Night of a thousand stars (Mar 19, 2002)
I'll just say this and then I'll leave it alone, because frankly it's beneath me. It seems that we can say 'crap' after all but not 's**t'. I appreciate that, if one is going to draw a line in the dirt, it has to be drawn somewhere (and I'd dearly love to be in on the meeting where it's decided what is acceptable, and what not) but I'm still unsure who we're protecting, or even if placing two asterisks like stars over nipples *is* protecting anyone. It stops no one reading the full word or hearing it pronounced in their head (certainly not minors, whose little brains are awash with filth). Try it. Try looking at this combination of symbols: s**t without reading the expletive (and be honest about it). The asterisks reinforce the meaning and draw attention to it. So if I haven't effectively removed the word (the visual equivalent of a bleep) then all I've done is disguise two of the letters that constitute it. But the site of an s, an h, an i and a t isn't offensive: it's the meanings of words, not their appearance to which we might object.

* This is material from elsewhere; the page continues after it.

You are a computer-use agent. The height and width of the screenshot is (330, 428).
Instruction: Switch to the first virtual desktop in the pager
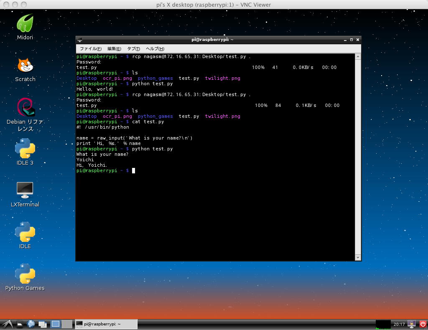tap(56, 324)
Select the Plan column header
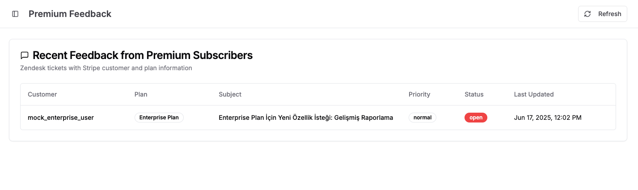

It occurs to me that what I'm actually arguing for, if anything, is *greater* use of asterisks. Blot out the whole word and then I can call Gwyneth Paltrow a boring ****, or even a ****, or a ********* **** (nb. the first and last asterisk in the penultimate expletive were for emphasis, not censorship) and no one is any the wiser.

If we're going to have censorship let's have it a little more totalitarian, please, and not so half arsed.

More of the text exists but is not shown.